[What is being asked] Check every line of the data for the word "agent", and copy those that have it.

☆ ☆ ☆ ☆ ☆ ☆ ☆

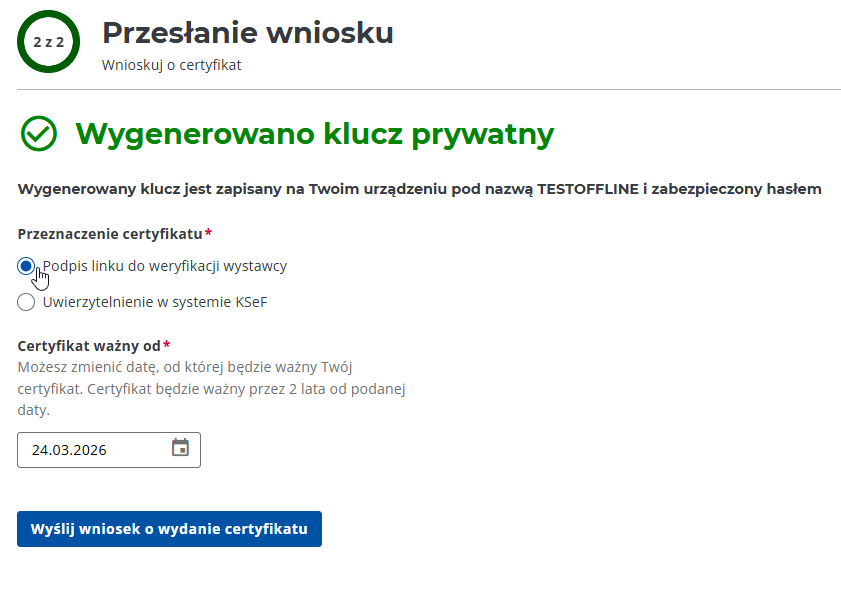Open the calendar date picker icon
This screenshot has width=841, height=592.
point(180,448)
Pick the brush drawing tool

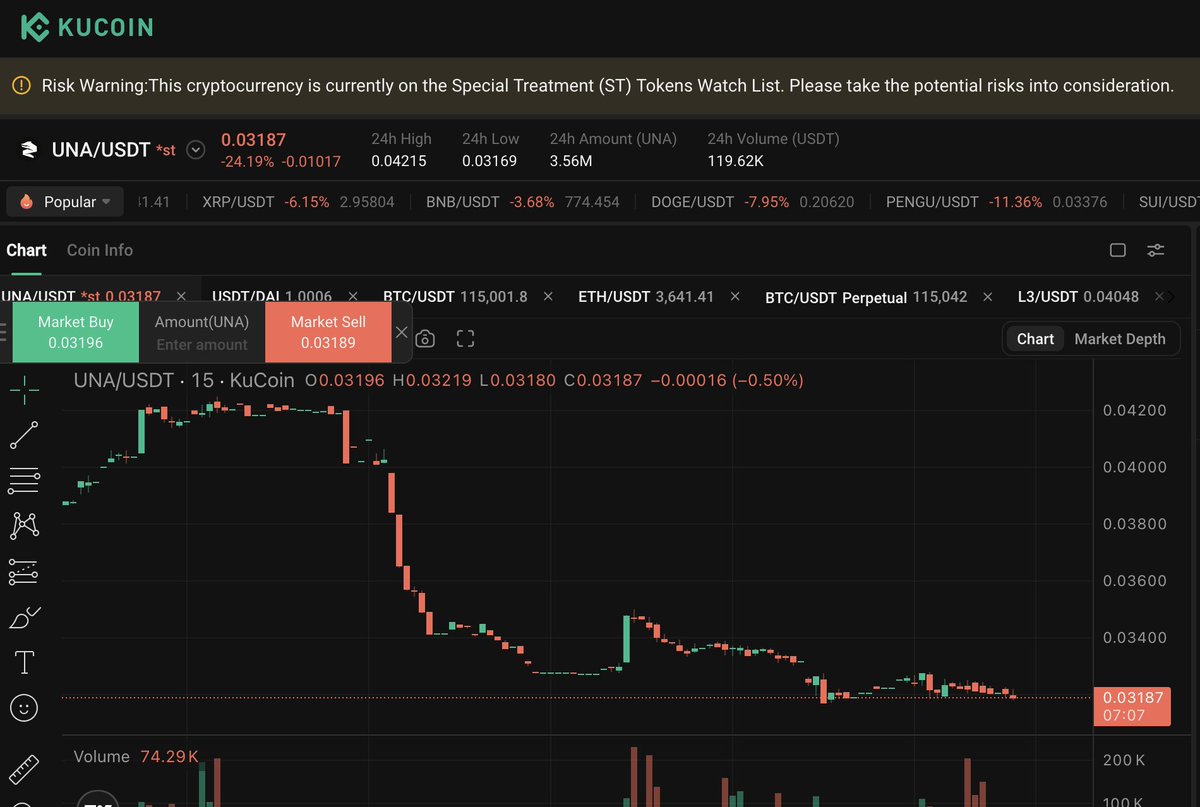24,617
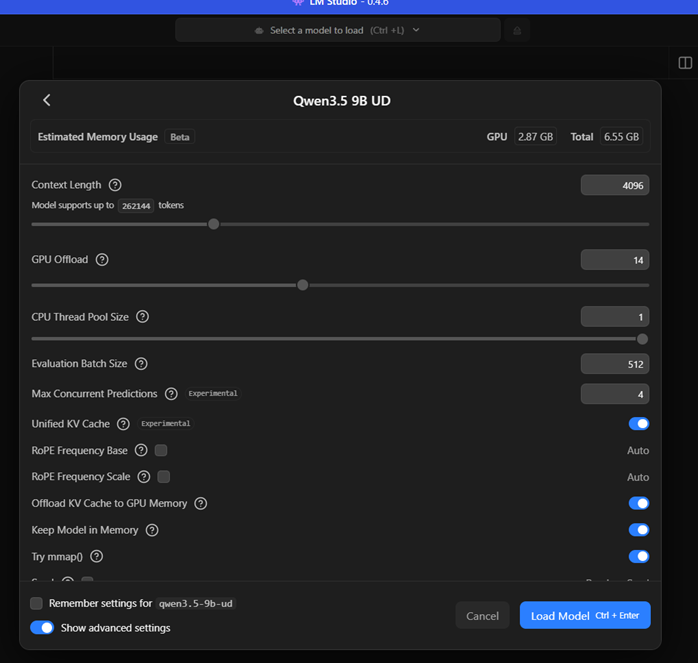
Task: Turn off Keep Model in Memory
Action: click(638, 530)

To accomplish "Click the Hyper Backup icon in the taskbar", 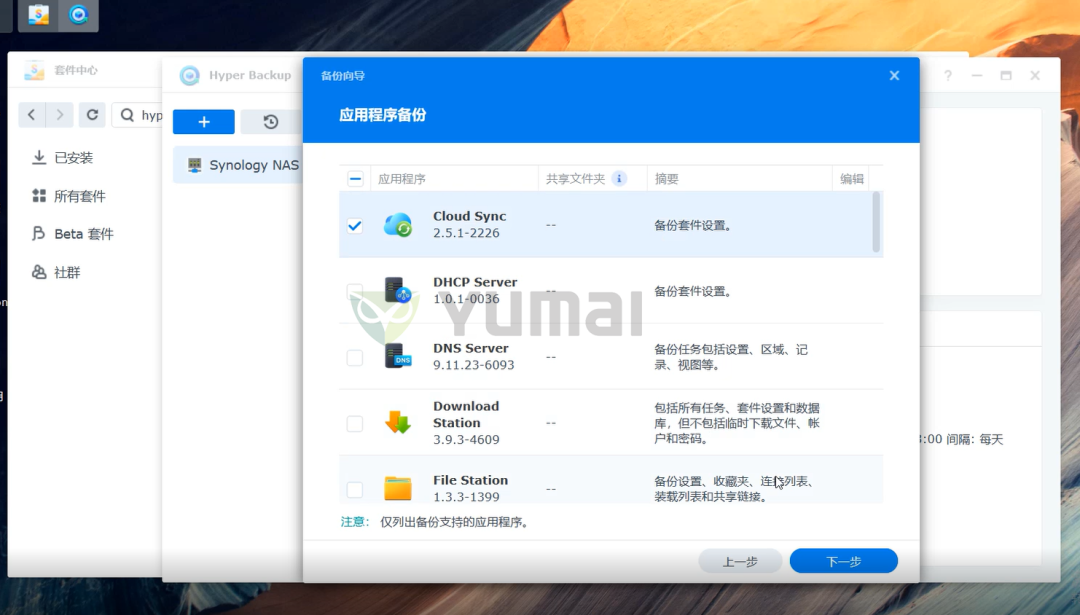I will pos(77,15).
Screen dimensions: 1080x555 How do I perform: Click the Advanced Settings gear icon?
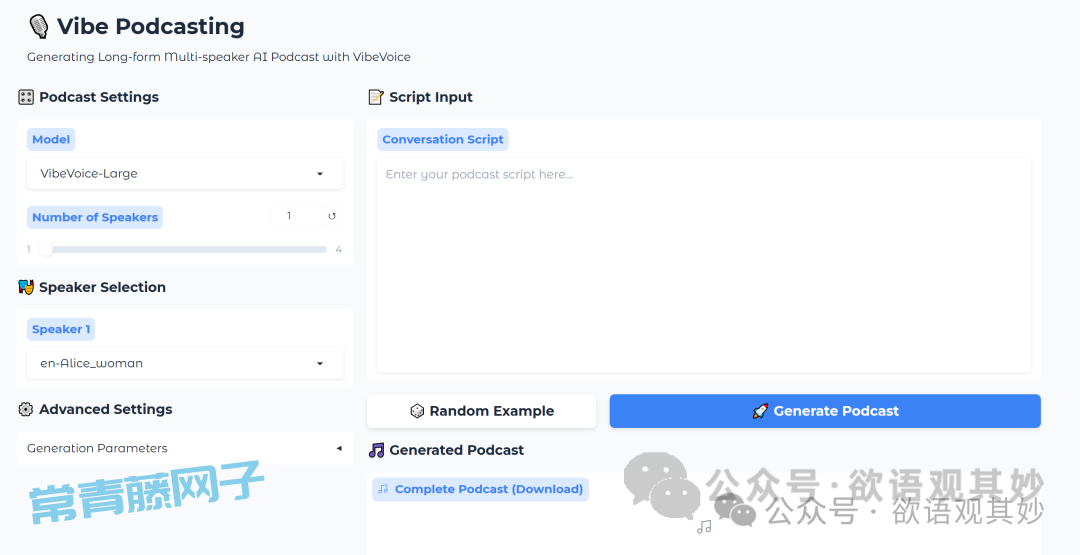26,409
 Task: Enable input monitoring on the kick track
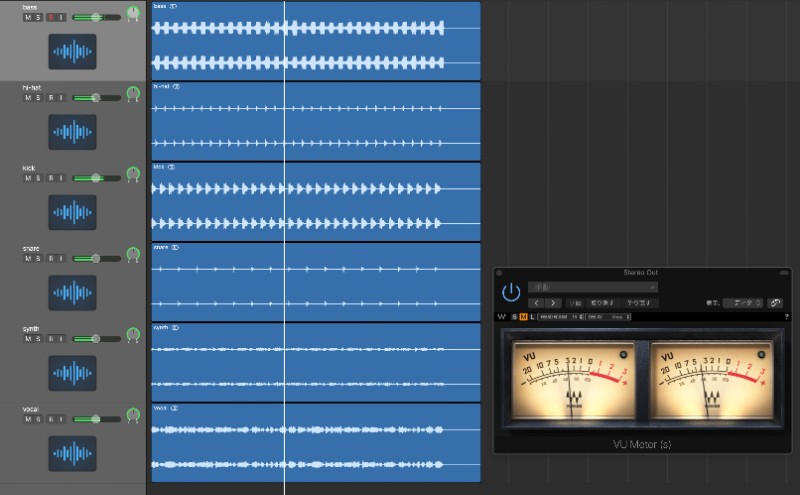(61, 177)
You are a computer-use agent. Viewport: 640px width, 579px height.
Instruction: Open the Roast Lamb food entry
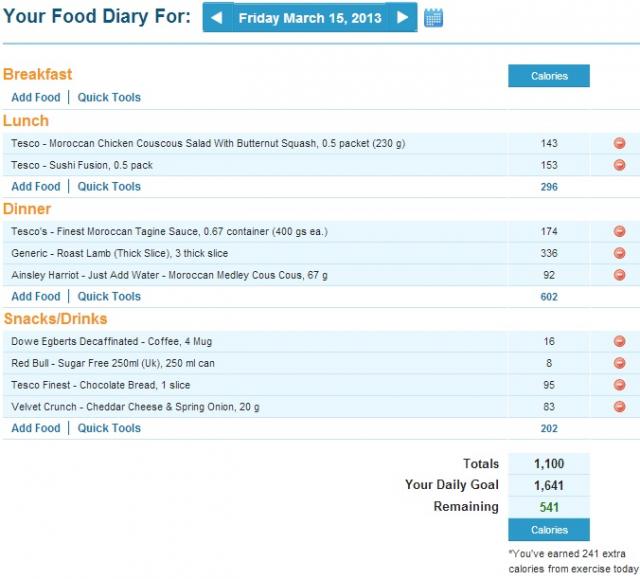[x=120, y=253]
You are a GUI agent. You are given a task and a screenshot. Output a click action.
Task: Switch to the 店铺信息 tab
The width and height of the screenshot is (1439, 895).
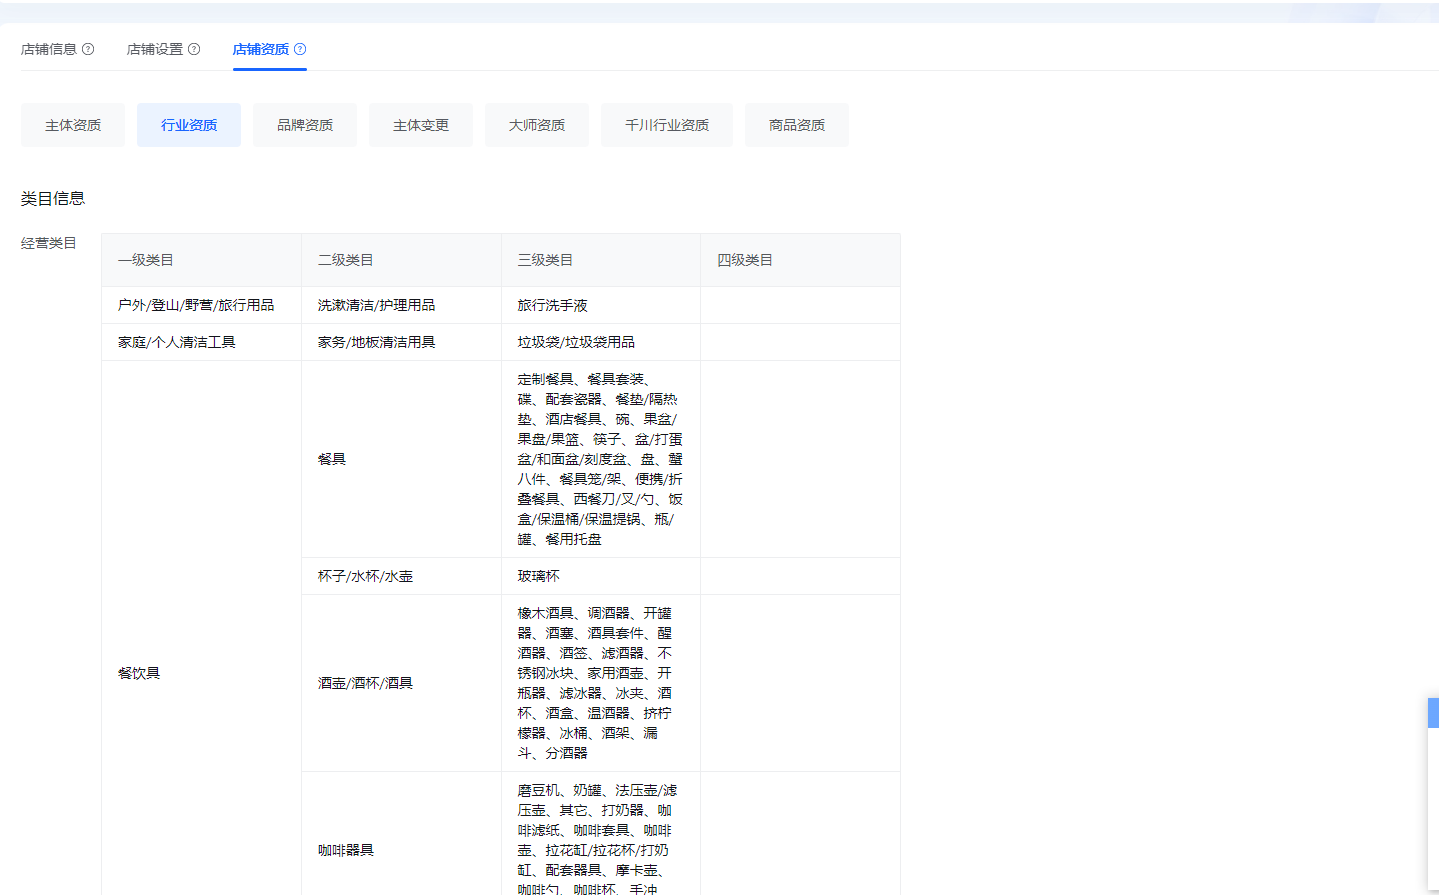pyautogui.click(x=49, y=49)
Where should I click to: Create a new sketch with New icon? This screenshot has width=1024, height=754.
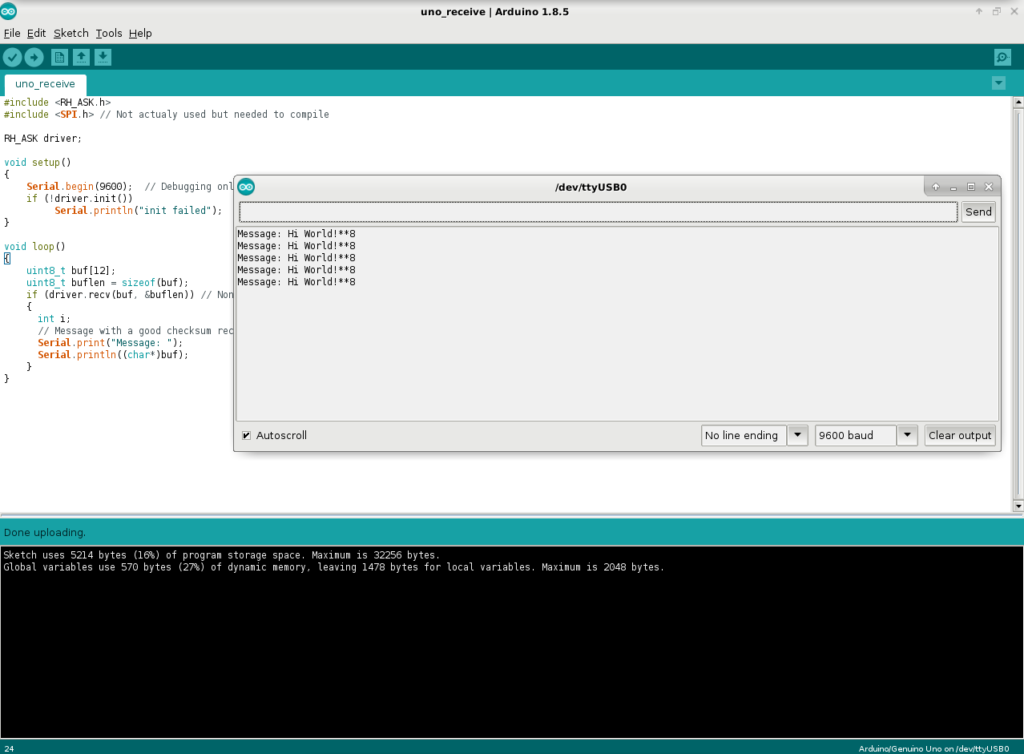click(60, 57)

☆ ☆ ☆ ☆ ☆ ☆ ☆

[Response]
You are a computer-use agent. Viewport: 640px width, 579px height.
You are a GUI agent. You are given a task and a screenshot. Output a click action.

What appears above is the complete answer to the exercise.